CityHealth, an initiative of the du Beaumont Foundation and Kaiser Permanente, released its first report evaluating health-related city policies in 2017. Portland earned no overall medal last year but was one of 10 cities that improved its ranking in 2018. It earned two bronze medals and two gold medals across the nine policies evaluated in the report.
Both of Oregon’s gold medals for air quality stem from state laws.
Portland’s indoor smoking laws started with a 2001 Oregon law requiring smoke-free workplaces. The ban expanded in 2007 to encompass bars and restaurants. In 2016, the Legislature banned indoor use of electronic smoking devices including electronic cigarettes, vape pens, and e-hookah.
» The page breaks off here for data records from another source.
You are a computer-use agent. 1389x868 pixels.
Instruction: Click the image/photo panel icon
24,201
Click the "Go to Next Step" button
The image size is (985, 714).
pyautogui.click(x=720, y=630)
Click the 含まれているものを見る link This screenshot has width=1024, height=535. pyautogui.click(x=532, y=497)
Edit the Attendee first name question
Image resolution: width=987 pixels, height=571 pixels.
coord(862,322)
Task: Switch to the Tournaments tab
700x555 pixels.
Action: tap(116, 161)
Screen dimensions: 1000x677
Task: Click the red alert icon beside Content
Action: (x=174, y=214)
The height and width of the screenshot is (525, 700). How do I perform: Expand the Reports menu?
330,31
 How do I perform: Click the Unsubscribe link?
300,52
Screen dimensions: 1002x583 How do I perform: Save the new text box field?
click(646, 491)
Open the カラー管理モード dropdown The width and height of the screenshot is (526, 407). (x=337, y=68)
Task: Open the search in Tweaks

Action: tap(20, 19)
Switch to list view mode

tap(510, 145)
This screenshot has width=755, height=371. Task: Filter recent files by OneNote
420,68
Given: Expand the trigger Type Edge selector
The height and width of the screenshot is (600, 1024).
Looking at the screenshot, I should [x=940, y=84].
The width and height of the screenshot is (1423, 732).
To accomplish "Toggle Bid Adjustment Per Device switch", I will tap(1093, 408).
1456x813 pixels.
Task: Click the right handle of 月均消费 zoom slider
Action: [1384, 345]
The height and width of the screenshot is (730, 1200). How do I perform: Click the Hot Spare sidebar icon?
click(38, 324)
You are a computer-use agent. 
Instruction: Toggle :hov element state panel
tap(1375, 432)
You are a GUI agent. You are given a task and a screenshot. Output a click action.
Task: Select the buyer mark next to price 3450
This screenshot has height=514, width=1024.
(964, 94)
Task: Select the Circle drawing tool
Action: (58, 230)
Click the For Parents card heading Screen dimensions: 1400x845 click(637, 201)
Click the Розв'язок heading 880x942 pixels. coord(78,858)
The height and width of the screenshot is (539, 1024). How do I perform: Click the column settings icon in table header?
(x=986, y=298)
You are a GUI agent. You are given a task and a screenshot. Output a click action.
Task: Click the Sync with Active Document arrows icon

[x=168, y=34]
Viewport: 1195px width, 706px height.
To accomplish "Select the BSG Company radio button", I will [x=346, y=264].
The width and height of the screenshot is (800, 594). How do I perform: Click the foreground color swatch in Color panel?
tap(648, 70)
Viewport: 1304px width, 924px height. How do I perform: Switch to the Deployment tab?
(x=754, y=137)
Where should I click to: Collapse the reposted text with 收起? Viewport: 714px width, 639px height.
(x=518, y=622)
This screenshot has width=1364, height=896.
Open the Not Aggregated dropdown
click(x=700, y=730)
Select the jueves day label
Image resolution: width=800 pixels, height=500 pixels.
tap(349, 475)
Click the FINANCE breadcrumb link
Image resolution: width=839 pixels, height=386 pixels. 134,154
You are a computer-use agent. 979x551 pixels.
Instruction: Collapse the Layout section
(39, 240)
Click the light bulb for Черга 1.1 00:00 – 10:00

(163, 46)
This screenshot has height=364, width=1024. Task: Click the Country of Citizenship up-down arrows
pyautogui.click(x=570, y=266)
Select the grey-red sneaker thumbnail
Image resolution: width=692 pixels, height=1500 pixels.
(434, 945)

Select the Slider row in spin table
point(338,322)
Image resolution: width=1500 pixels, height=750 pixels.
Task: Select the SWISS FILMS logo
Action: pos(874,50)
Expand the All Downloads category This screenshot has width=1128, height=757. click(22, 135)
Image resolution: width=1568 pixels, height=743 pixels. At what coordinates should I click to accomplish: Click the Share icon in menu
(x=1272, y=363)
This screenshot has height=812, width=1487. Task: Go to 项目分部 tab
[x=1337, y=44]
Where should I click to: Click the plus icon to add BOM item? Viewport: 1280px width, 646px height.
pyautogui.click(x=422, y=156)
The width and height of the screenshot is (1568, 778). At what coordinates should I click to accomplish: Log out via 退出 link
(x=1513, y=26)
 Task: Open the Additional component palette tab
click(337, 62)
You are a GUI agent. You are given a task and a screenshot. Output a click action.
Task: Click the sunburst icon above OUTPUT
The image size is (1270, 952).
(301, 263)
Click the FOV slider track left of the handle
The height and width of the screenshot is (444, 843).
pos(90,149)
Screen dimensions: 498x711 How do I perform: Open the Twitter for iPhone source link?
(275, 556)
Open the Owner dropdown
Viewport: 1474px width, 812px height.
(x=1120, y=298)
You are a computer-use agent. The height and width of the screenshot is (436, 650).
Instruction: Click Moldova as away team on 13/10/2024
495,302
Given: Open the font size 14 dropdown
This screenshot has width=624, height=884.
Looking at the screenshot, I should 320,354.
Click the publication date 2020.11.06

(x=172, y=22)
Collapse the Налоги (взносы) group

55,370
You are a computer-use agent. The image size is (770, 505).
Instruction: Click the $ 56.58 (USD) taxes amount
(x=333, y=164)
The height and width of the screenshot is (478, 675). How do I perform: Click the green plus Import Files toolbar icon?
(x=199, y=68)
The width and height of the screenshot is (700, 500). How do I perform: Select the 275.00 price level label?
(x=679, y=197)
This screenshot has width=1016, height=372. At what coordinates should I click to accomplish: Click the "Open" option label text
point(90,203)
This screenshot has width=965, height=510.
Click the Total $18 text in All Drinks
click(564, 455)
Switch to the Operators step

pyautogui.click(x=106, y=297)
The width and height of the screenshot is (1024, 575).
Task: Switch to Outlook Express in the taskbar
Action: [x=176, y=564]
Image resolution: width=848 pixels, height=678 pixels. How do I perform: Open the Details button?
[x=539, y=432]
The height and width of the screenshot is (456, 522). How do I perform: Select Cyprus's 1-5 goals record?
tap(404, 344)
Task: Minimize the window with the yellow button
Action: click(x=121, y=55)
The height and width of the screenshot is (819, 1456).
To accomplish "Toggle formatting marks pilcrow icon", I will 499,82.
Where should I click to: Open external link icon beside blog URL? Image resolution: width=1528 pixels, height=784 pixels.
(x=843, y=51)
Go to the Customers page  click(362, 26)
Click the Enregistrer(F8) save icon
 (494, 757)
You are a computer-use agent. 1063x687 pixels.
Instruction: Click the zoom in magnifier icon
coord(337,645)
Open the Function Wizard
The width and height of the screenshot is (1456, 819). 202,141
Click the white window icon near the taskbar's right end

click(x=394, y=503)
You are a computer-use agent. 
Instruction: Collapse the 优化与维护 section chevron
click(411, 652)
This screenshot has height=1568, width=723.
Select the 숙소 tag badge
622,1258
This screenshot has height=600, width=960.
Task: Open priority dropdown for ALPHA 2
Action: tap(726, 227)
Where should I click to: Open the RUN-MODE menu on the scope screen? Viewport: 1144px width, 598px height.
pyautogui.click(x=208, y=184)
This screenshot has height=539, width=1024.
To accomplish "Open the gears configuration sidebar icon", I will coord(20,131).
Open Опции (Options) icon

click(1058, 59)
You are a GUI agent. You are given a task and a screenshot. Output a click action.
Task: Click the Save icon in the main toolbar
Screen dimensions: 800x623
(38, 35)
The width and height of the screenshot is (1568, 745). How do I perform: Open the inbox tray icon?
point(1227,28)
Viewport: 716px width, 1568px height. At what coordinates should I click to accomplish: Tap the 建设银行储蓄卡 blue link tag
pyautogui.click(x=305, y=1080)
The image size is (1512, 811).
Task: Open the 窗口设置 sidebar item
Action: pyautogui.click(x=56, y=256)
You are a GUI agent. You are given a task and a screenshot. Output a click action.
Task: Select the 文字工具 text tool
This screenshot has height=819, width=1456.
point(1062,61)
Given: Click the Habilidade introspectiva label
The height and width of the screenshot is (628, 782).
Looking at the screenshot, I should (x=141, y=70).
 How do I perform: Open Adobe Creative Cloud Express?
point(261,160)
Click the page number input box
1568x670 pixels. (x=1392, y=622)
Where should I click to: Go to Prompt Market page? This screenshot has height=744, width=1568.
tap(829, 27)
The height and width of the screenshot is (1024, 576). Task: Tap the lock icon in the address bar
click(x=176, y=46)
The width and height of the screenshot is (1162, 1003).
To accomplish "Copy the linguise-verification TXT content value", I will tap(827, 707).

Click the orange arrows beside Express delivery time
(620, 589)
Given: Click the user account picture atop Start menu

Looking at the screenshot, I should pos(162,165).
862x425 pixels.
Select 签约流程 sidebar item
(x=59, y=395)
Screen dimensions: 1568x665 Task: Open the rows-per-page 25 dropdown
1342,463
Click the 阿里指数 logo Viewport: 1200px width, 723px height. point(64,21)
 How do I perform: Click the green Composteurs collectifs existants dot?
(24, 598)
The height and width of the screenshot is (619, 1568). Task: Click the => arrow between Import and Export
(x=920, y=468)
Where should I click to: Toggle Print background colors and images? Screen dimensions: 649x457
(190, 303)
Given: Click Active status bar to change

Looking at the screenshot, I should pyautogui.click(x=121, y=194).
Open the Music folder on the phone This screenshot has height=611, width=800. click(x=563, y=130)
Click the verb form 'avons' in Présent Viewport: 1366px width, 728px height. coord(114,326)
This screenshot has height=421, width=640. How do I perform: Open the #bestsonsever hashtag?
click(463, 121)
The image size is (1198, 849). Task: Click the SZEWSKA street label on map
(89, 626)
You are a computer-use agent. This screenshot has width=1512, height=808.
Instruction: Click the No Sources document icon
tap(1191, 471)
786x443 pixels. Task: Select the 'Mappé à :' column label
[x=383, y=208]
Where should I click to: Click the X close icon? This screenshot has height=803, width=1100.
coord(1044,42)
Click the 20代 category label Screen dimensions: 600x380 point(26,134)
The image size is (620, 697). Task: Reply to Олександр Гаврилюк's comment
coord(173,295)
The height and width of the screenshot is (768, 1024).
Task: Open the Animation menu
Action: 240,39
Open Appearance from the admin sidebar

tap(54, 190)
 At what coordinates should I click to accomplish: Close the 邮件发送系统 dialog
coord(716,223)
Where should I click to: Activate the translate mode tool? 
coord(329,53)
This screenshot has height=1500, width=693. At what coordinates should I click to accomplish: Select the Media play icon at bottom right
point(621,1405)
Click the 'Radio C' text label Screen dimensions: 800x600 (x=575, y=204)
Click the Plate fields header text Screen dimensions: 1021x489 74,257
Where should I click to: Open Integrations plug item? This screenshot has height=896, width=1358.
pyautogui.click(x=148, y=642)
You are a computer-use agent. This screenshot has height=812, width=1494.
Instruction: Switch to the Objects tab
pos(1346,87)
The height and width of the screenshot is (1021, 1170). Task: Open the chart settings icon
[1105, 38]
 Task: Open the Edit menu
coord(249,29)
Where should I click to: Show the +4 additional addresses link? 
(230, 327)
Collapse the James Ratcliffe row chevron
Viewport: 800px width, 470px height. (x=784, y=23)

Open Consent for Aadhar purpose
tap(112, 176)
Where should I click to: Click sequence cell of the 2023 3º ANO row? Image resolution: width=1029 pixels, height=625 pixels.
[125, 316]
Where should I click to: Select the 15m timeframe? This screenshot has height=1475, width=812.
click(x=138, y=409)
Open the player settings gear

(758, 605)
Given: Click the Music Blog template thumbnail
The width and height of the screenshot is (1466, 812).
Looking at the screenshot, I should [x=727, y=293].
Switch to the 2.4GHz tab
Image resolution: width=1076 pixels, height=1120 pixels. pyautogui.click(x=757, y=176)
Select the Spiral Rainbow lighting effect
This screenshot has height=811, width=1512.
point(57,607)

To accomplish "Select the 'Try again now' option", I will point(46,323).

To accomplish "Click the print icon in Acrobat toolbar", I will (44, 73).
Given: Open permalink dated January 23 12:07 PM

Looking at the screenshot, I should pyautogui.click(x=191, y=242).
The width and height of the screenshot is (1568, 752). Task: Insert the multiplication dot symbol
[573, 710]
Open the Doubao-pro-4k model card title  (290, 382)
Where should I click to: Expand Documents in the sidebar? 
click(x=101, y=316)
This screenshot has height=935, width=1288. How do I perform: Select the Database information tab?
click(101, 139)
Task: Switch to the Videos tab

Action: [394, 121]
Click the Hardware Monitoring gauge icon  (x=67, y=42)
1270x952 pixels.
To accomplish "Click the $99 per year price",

To earn gold for tobacco purchasing age, CityHealth requires that a city require citizens to be at least 21 to purchase tobacco products and have that age restriction apply to e-cigarettes. Gov. Kate Brown signed legislation raising the age to purchase tobacco to 21 in August 2017 and it took effect January 1.
Portland earned two bronze medals for policies that promote affordable housing and require employers to provide paid sick leave. The city’s law mandating the inclusion of affordable units in new large-scale apartment buildings, which requires that at least 20 percent of developments with 20 units or more be affordable to moderate-income tenants came up just shy of earning silver. Portland’s sick leave law earned a bronze medal.